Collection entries
◇ ◇ ◇ ◇

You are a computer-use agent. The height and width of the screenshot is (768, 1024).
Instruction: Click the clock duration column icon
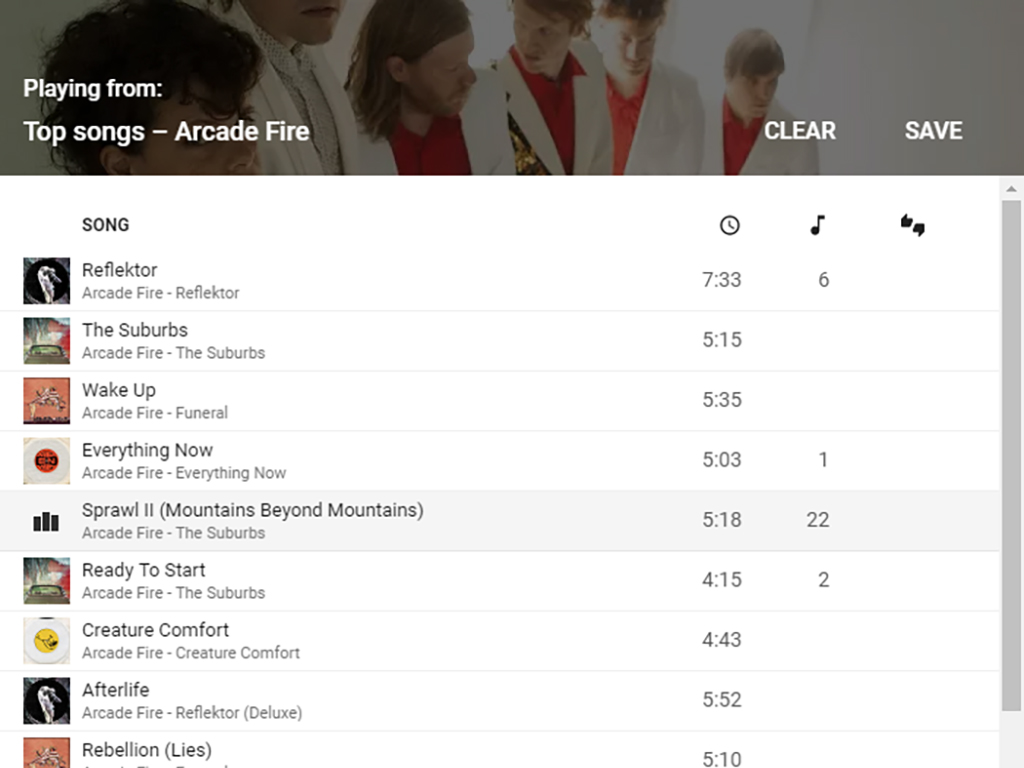tap(729, 225)
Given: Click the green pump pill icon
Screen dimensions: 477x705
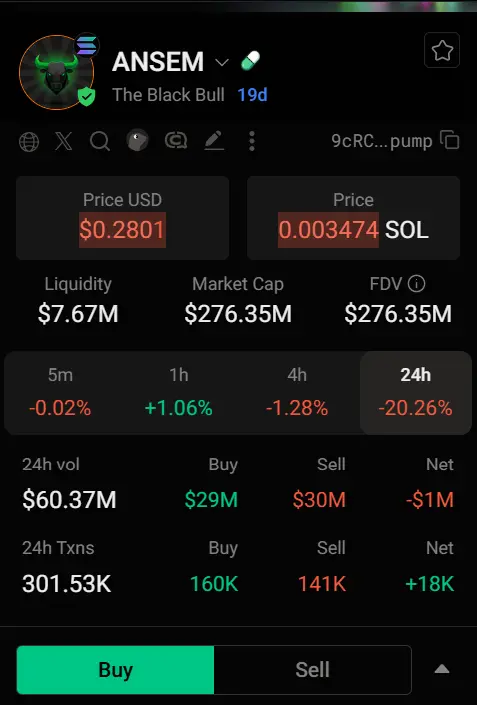Looking at the screenshot, I should click(x=250, y=61).
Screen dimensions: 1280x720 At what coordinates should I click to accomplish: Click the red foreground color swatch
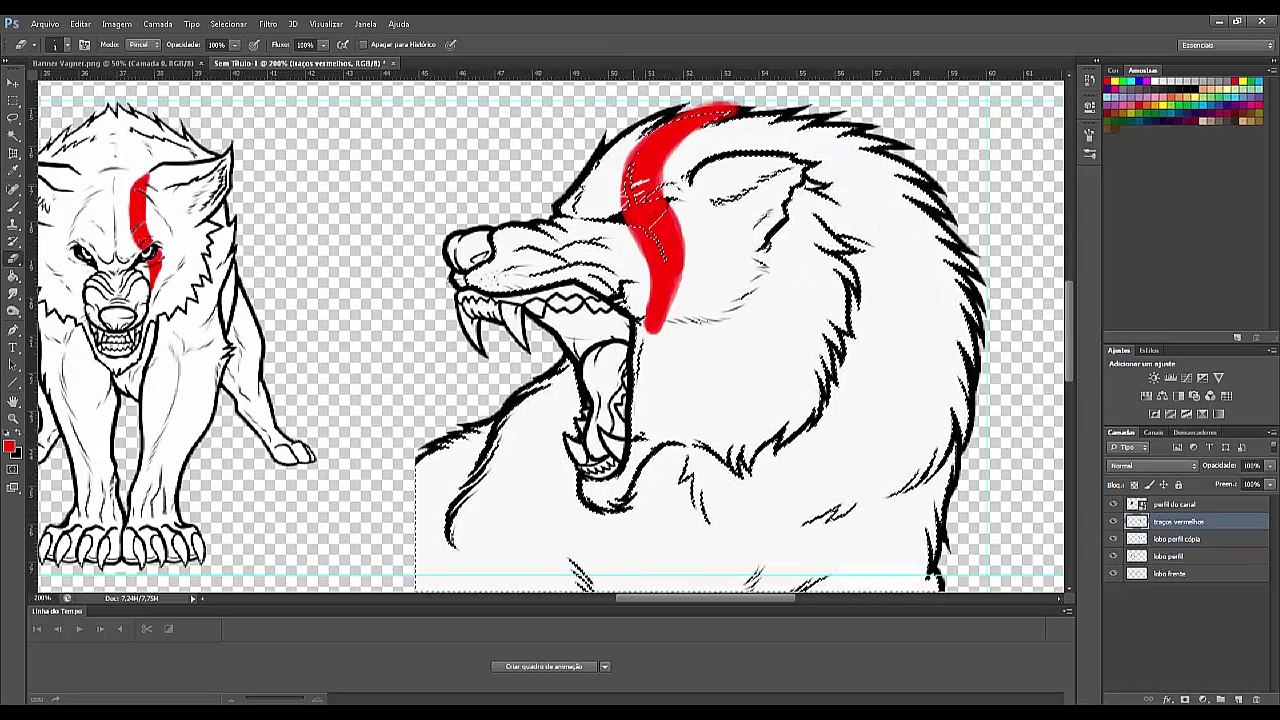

◇ ◇ ◇ ◇

▸ **BRIEF**
Write out exactly the lines that run from the one containing "Instruction: Click the" to the last line of the entries above, both ends kept, pictures left out.

▸ **RESPONSE TO THE EXERCISE**
Instruction: Click the clock duration column icon
tap(729, 225)
Given: Click the green pump pill icon
Screen dimensions: 477x705
Looking at the screenshot, I should click(x=250, y=61).
Screen dimensions: 1280x720 At what coordinates should I click to accomplish: Click the red foreground color swatch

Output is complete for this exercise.